He has just published his first book entitled ‘Entrepreneurs and SMEs in Rwanda’ influenced by his experiences of providing support to businesses in Rwanda. This sparked his interest in the country's efforts to kick start economic development through entrepreneurship and SME sector creation. He chose to write a book to share his key insights as he felt the findings had “serious implications for other developing economies”.

Tell us about your book

The book deconstructs myths around entrepreneurship and SMEs, and explores how a more free-market capitalist approach to the economy has failed to address the economic challenges facing countries like Rwanda.
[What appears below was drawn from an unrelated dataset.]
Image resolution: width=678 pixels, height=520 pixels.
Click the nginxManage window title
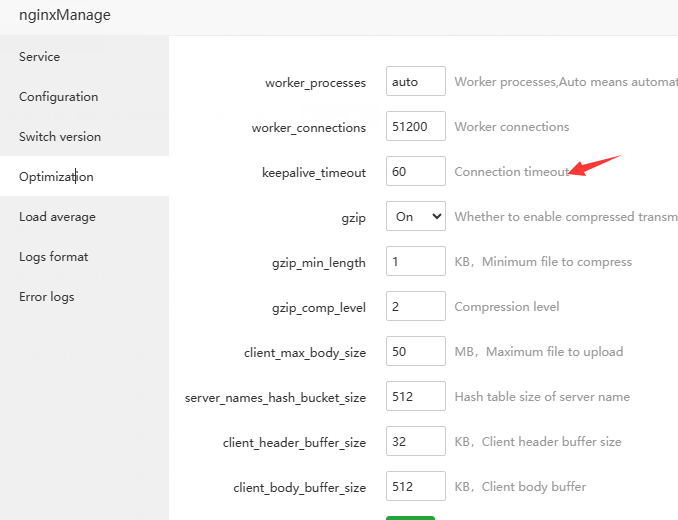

I researched many accomplished and aspiring entrepreneurs, to identify the factors associated with successful entrepreneurship, which uncovered the unintended consequences of the entrepreneurship and SME development prescription.

What is the background as to how your book came about?

After selling my business to a US listed group I went back to university and completed an MSc in Development Studies at SOAS. By an odd twist of fate, I subsequently found myself leading a team of volunteers teaching business skills to handicrafts enterprises in Rwanda. This led me to explore the government’s ambitious economic development plan, Vision 2020, which in turn led to a PhD at SOAS that sought to explain the reasons for the mismatch between the government’s economic plan and real enterprise landscape that had emerged.

What lessons from Rwanda’s entrepreneurial journey can be applied to the wider world?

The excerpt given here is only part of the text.